И последняя фраза — после «до свидания», после «целую крепко, твой сын Игорь»:
«…Скоро, очень скоро будет и на нашей улице праздник!»
Праздник был не скоро. Скоро пришло второе письмо. От сержанта Вадима Переплетчикова:
«Уважаемая Анна Федотовна! Дорогая мама моего незабвенного друга Игоря! Ваш сын был…»
Был.
Был Игорь, Игорек, Игоречек. Был сыном, ребенком, школьником, мальчишкой, солдатом. Хотел переписываться с соседской девочкой Риммой, хотел вернуться к маме, хотел дождаться праздника на нашей улице. И еще жить он хотел. Очень хотел жить.

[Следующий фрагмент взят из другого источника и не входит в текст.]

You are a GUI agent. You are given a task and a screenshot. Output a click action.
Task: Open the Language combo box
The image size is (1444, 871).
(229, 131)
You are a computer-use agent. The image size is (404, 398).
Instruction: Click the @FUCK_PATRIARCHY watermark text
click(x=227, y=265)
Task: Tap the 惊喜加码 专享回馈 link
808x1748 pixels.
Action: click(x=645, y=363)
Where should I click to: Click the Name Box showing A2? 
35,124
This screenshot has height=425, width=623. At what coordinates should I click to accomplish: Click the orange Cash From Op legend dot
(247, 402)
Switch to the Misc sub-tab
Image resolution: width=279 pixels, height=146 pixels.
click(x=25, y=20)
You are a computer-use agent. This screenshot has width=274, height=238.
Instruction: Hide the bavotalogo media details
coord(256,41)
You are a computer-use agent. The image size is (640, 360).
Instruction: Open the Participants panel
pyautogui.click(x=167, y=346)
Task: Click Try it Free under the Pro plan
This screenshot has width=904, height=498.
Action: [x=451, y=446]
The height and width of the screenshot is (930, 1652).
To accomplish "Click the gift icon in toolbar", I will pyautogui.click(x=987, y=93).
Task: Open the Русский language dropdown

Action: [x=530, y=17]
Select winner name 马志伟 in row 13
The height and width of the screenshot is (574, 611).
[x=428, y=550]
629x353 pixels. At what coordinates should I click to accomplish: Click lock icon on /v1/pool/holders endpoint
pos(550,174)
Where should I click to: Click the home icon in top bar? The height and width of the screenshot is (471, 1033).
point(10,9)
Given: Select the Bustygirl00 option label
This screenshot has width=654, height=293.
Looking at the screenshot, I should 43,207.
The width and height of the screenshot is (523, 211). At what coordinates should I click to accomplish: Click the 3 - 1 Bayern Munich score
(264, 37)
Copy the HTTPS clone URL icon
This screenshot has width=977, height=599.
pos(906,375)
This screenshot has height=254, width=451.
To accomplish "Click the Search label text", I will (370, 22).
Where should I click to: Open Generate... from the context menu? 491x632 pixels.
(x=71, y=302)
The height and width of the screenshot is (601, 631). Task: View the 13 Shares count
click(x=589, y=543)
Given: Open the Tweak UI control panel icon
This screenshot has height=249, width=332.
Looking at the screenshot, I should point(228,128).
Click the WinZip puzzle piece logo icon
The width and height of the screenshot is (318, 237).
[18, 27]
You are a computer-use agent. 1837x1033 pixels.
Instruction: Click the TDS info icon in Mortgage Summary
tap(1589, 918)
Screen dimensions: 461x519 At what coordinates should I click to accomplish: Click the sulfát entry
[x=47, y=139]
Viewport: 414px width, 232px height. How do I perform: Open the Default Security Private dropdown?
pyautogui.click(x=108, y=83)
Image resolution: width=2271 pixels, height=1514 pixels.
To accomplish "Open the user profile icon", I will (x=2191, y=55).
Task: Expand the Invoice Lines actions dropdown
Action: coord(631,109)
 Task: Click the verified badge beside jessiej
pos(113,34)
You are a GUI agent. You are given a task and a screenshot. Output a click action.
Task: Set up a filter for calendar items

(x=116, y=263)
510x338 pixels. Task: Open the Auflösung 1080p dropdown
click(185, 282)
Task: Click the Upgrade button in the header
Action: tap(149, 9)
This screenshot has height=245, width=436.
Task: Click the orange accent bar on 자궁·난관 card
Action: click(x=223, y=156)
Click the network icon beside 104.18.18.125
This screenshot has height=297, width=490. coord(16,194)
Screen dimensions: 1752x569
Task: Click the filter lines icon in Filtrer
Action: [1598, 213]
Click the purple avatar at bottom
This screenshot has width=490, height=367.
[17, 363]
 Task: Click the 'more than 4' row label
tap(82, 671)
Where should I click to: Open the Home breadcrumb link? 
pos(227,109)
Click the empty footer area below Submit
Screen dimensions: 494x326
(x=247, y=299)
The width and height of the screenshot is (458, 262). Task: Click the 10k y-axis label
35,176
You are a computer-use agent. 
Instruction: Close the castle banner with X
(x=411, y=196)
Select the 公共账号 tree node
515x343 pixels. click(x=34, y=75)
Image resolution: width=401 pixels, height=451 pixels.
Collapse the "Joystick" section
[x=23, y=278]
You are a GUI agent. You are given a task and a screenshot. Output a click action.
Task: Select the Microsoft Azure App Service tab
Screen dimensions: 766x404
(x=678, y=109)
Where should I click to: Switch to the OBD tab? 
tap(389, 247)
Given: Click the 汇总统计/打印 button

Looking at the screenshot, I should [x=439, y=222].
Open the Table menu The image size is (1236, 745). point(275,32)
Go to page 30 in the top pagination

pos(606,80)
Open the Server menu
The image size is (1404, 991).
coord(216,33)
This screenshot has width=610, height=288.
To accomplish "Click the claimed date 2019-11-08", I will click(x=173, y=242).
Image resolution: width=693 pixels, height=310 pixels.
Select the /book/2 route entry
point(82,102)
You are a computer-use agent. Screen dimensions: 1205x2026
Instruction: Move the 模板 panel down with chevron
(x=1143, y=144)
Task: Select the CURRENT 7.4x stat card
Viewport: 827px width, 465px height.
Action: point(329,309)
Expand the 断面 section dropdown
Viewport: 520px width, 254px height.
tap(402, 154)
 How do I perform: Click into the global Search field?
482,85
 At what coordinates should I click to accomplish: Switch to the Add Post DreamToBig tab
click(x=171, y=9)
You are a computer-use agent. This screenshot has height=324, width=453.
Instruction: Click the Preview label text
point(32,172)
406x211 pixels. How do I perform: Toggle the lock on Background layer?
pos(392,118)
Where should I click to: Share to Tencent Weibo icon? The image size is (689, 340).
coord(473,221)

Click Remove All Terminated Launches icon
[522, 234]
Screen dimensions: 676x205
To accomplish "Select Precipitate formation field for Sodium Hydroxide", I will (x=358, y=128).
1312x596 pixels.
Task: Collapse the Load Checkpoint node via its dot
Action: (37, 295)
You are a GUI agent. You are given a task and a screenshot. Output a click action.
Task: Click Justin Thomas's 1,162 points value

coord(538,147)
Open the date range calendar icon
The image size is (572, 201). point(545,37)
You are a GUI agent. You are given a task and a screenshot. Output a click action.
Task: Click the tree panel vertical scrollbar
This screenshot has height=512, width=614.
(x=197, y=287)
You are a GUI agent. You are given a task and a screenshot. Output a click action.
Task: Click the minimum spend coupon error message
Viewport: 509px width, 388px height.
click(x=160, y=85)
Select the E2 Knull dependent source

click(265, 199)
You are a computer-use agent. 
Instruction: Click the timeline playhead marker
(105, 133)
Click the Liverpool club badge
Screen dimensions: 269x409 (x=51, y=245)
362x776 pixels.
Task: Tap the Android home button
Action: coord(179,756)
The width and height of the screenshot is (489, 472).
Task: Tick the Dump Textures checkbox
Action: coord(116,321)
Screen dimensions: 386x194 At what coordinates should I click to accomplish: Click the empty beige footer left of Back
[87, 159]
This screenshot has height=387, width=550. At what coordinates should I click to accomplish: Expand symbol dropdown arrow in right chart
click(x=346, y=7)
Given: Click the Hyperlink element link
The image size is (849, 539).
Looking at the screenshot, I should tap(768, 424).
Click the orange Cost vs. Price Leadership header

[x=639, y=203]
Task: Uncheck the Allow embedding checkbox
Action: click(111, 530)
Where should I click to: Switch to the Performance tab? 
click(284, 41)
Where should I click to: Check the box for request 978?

Три дня Анна Федотовна кричала и не верила, и коммуналка плакала и не верила, и сосед Володя, который уже считал дни, что оставались до Медкомиссии, ругался и не верил. А еще через неделю пришла похоронка, и Анна Федотовна перестала кричать и рыдать навсегда.
Каждое утро — зимою и осенью еще затемно — она шла на Савеловский вокзал, где работала сцепщиком вагонов, и каждый вечер — зимой и осенью уже затемно — возвращалась домой. Вообще–то до войны она работала счетоводом, но в сорок первом на железной дороге не хватало людей, и Анна Федотовна пошла туда добровольно да так потом там и осталась. Там давали рабочую карточку, кое–какой паек, а за усталой, рано ссутулившейся спиной стояла коммуналка, из которой никто не уехал и в осень сорок первого. И мужчин не было, а дети были, и Анна Федотовна отдавала всю свою железнодорожную надбавку и половину рабочей карточки.